- What to work on:
For the records below, copy exactly the span that begins at the line containing "The image size" and stops after the line containing "Task: Click the globe web chart icon", minus any pictures.

(Pixel coordinate grounding data)
++++++++++

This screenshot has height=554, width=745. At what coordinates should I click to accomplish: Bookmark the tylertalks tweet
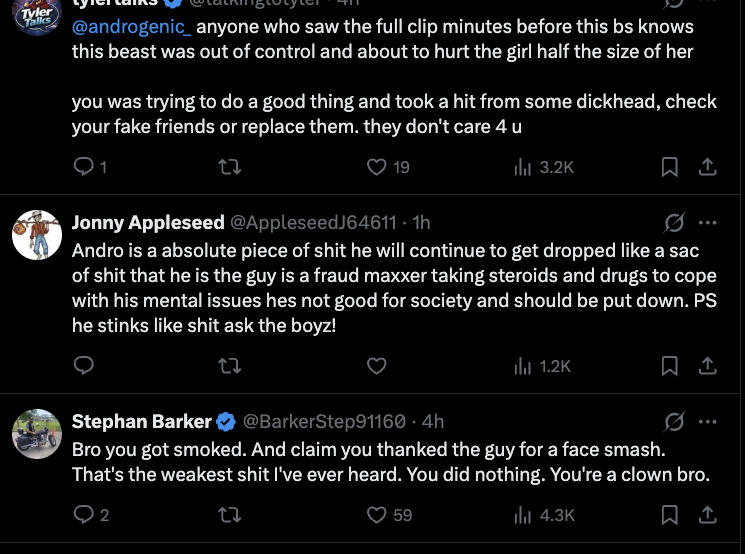click(670, 167)
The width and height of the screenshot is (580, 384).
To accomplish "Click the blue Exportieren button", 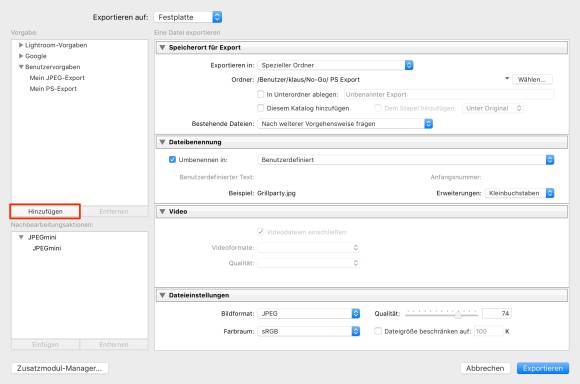I will click(x=543, y=368).
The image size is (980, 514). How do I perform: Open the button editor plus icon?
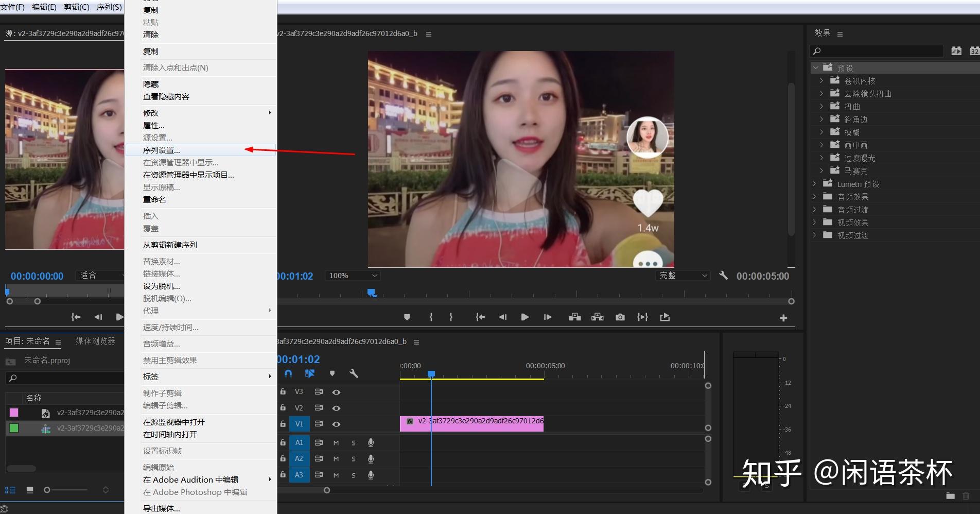coord(783,318)
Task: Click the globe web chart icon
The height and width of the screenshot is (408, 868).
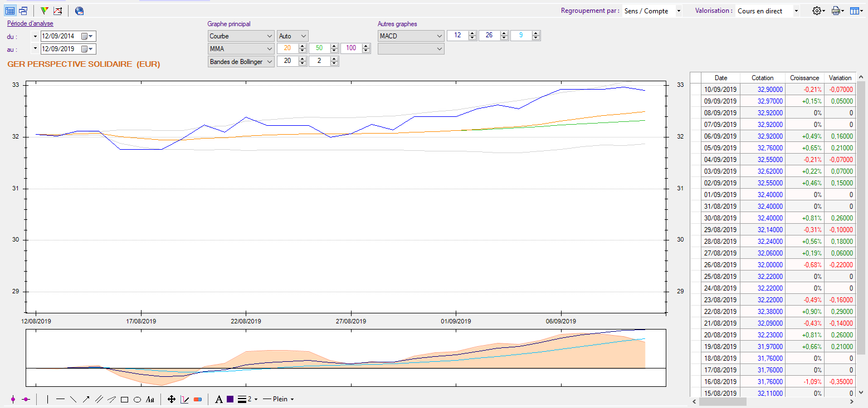Action: point(79,11)
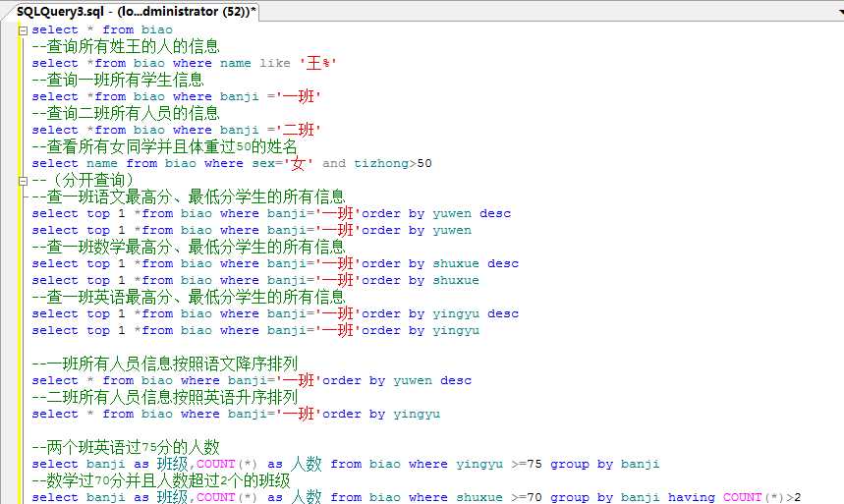
Task: Collapse the first select statement block
Action: pyautogui.click(x=24, y=29)
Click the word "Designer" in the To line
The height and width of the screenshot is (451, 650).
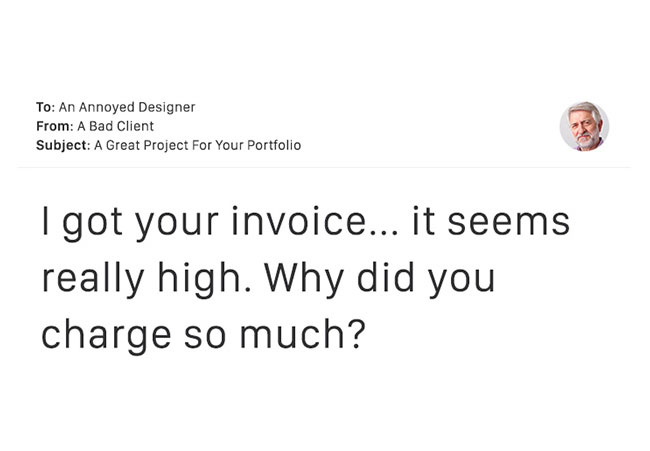167,107
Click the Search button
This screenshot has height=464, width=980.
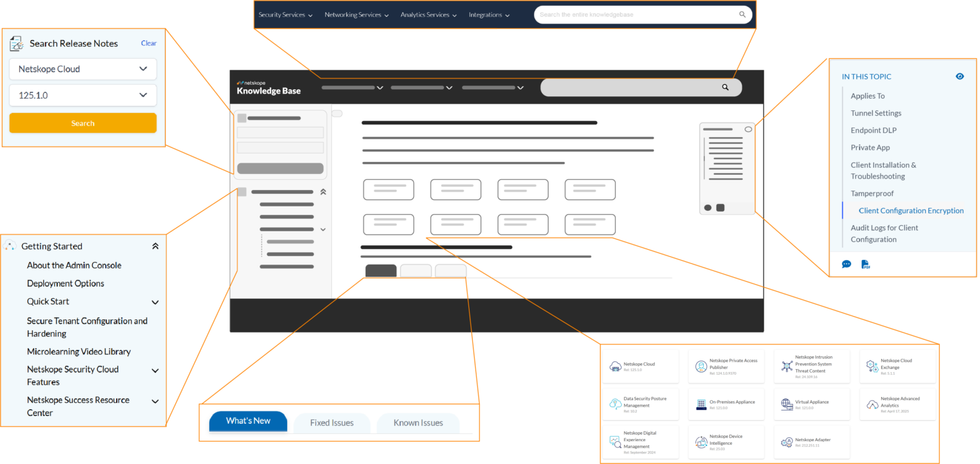click(x=83, y=122)
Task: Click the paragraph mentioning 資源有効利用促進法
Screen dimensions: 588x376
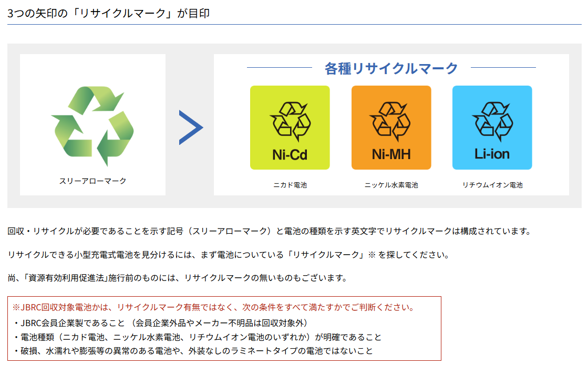Action: coord(177,278)
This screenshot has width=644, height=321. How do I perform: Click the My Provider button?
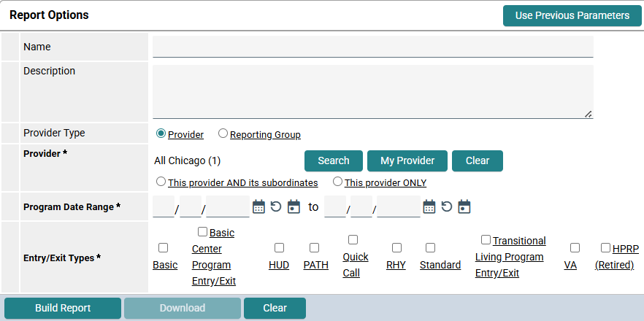[407, 161]
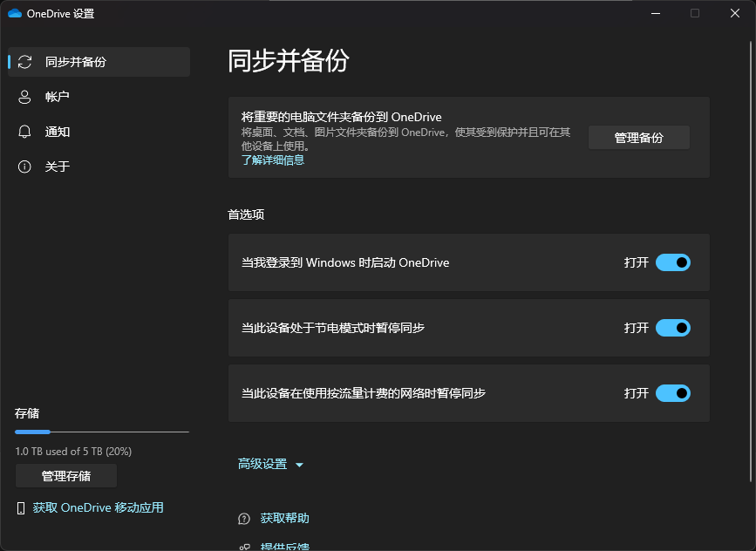756x551 pixels.
Task: Click the 关于 info circle icon
Action: pos(24,167)
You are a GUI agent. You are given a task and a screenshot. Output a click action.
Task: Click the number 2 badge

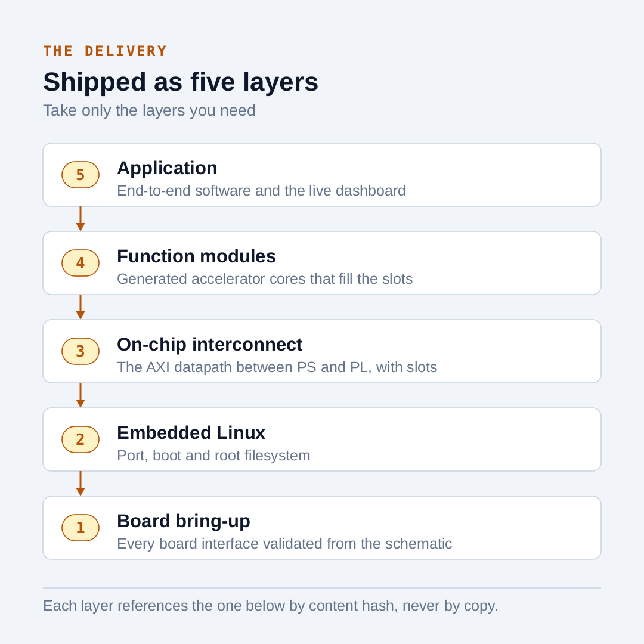tap(81, 439)
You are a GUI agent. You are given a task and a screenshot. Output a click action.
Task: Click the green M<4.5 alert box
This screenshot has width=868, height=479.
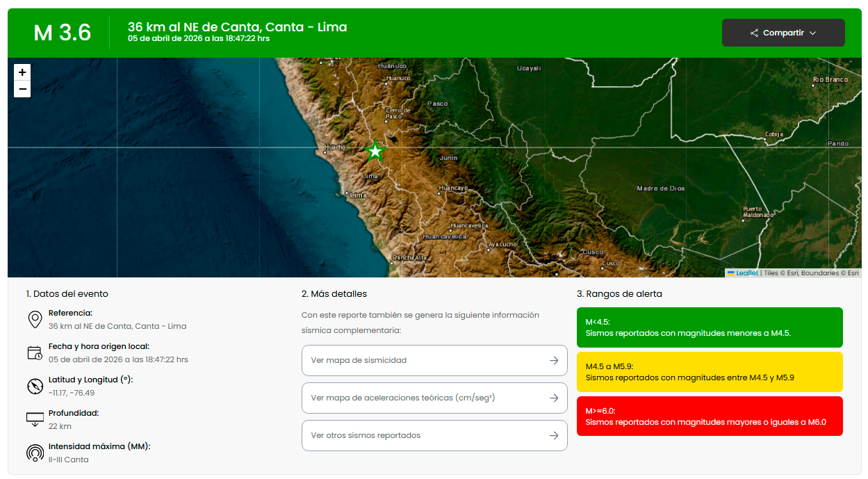[710, 327]
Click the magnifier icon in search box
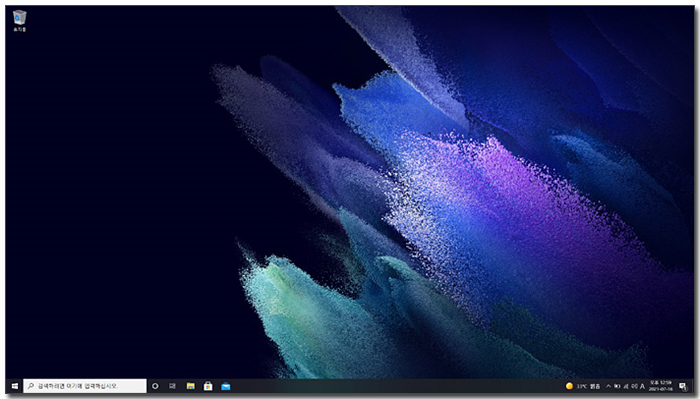This screenshot has width=700, height=399. click(31, 386)
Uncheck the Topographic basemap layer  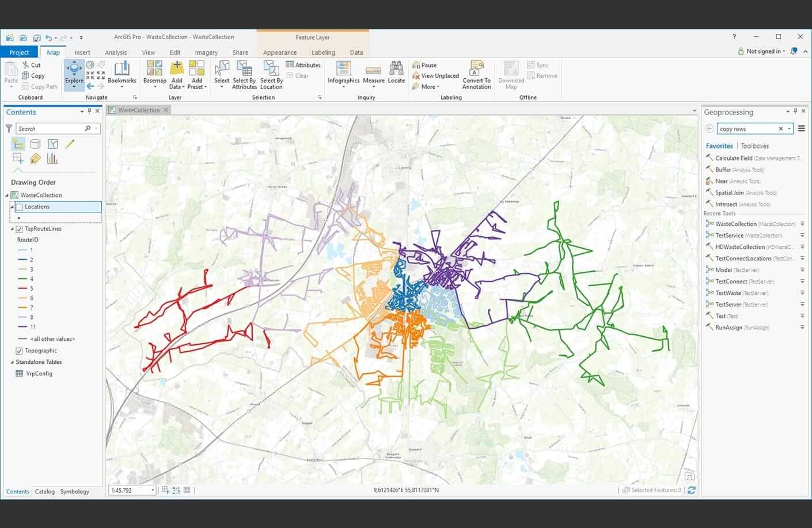tap(20, 351)
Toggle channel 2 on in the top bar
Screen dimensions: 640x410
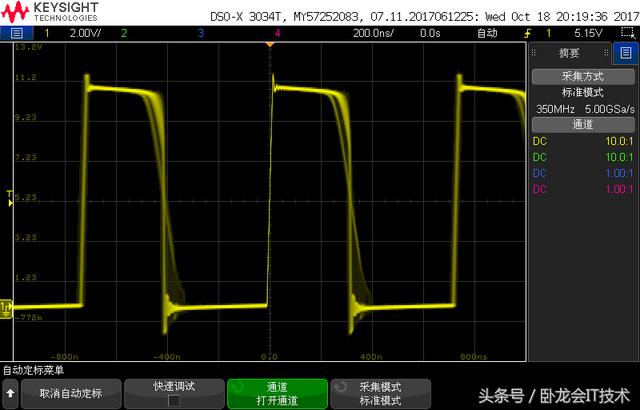coord(124,33)
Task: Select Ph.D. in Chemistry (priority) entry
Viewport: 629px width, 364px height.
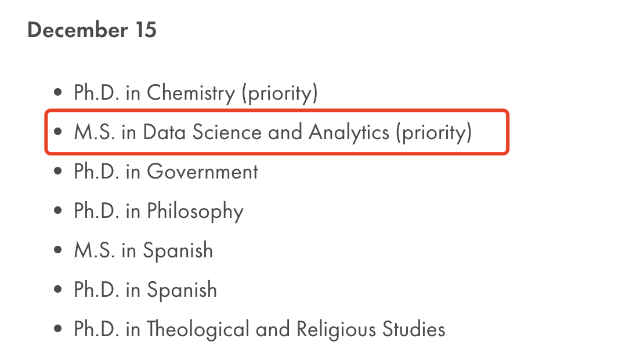Action: [x=196, y=93]
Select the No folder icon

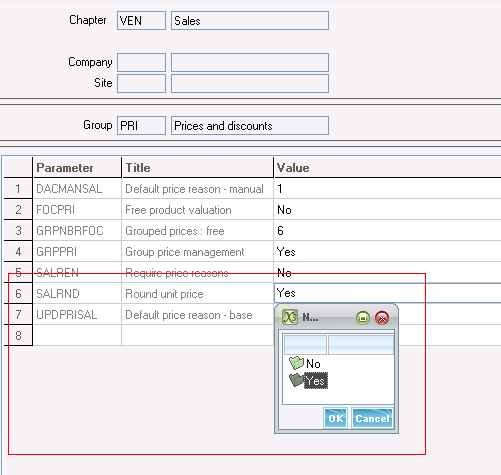[x=296, y=363]

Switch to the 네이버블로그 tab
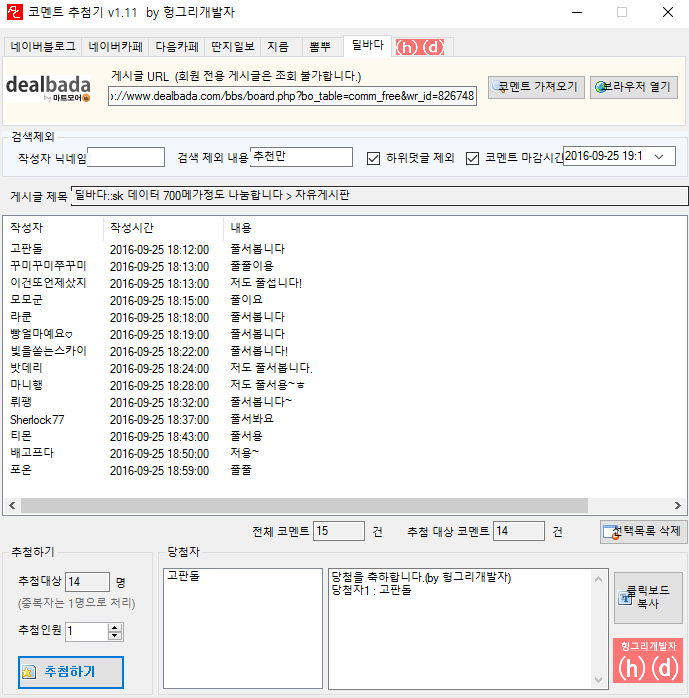click(43, 47)
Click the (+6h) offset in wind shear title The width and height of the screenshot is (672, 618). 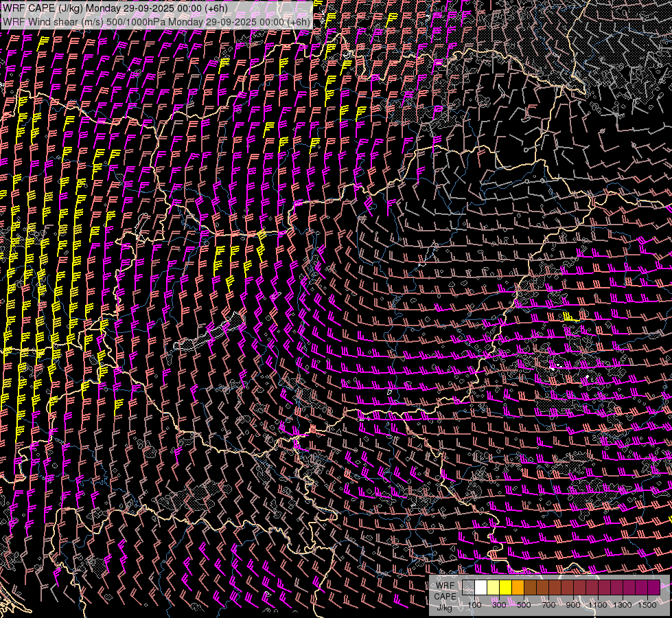(x=299, y=21)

++++++++++

- Exercise output:
The image size is (980, 514). How do I perform: Open the button editor plus icon?
coord(783,318)
Task: Click the globe web chart icon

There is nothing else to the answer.